Vale’s ​Effort to ​Reduce Damage ​after Tragic ​Dam Collapse ​Earlier This ​Year (Video)

Vale’s ​Effort to ​Reduce Damage ​after Tragic ​Dam Collapse ​Earlier This ​Year (Video)

Earlier this year, a dam owned by Vale mining company collapsed ​near the ​southeast ​Brazilian city ​of Belo ​Horizonte and ushered a torrent of muddy waste and debris, taking hundreds of lives with it.

After losing a license to operate a key Brazil dam, Vale reported it is about to invest  $400 ​million in new ​technology to reduce the damage. Thanks to the public statement published last week, we now know more details about this project. 

Project summary:

Vale completed a sheet pilings curtain, located upstream of the Alberto Flores bridge, in the rural area of Brumadinho, Minas Gerais. This operation contributes to reducing the solids being transported downstream from Ribeirão Ferro-Carvão to the Paraopeba River and directs the sediment-laden water to the Fluvial Water Treatment Plant (ETAF) reservoir, which is already in full operation.

Treatment :

In the ETAF, the water is separated from the solids by a decanting system and afterwards undergoes a filtration process. Returning clean water, and within legal standards, to the Casa Branca stream, another tributary of the Paraopeba River.

The decanted solids in the sedimentation basin are directed to large pockets called geotextiles, responsible for containing, storing and dewatering the tailings.
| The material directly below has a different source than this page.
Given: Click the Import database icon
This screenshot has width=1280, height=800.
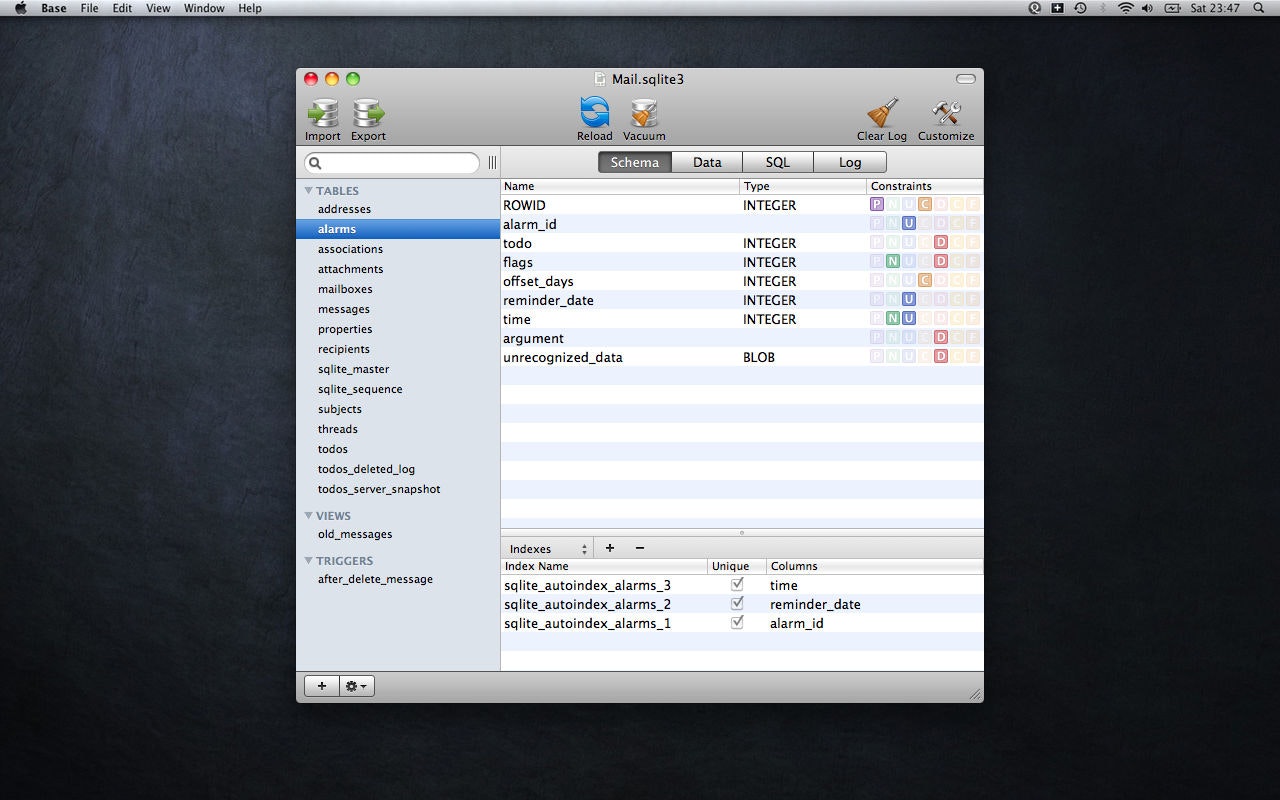Looking at the screenshot, I should pos(322,113).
The drained water from these pockets will then enter the treatment system. The solids in the geotextile tubes will be removed and transported to an area previously defined and authorized by the competent bodies.

This whole process of water treatment is fundamental to significantly reduce the sediment flow into the Paraopeba River. With the implementation of this system, Vale reaffirms its commitment to mitigate impacts to the environment and communities as a result of the breach of the B1 dam.

Other work in progress:

Vale has also been working on the implementation of other structures along the stretch between B1 and the confluence of the Ribeirão Ferro-Carvão with the Paraopeba River, a stretch of about 10 km. Actions, such as the installation of hydraulic barriers and a dam, aim to contain tailings and reduce sediment flow along the waterway.
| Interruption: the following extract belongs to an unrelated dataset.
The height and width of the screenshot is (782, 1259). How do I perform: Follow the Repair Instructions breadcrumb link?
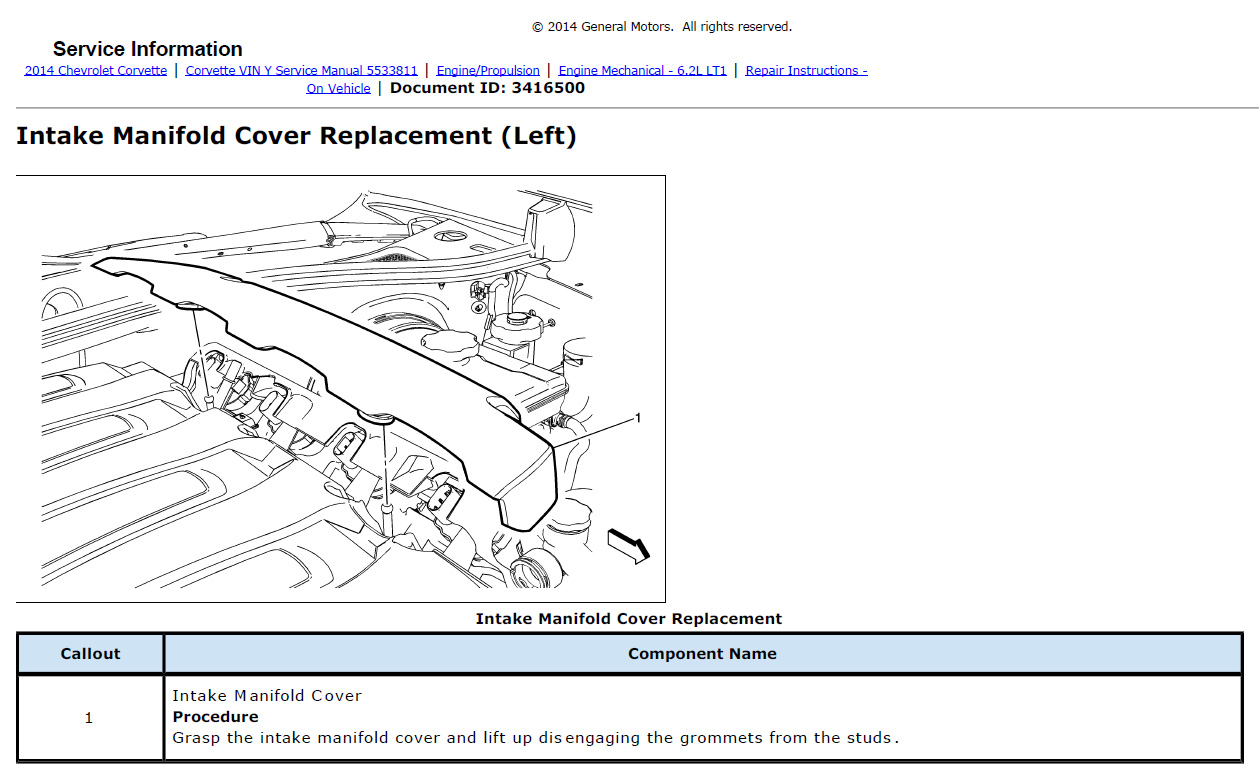(x=806, y=71)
Regarding the cleaning of part of the Paraopeba River, where there is a greater concentration of sediment, the removal of undergrowth and other objects is on-going, which will then enable the start of sediment removal and water treatment operations.

These actions form part of the Tailings Containment Plan presented by the company to public agencies, shortly after the breach of Dam B1.

The water Network will continue to report on this project.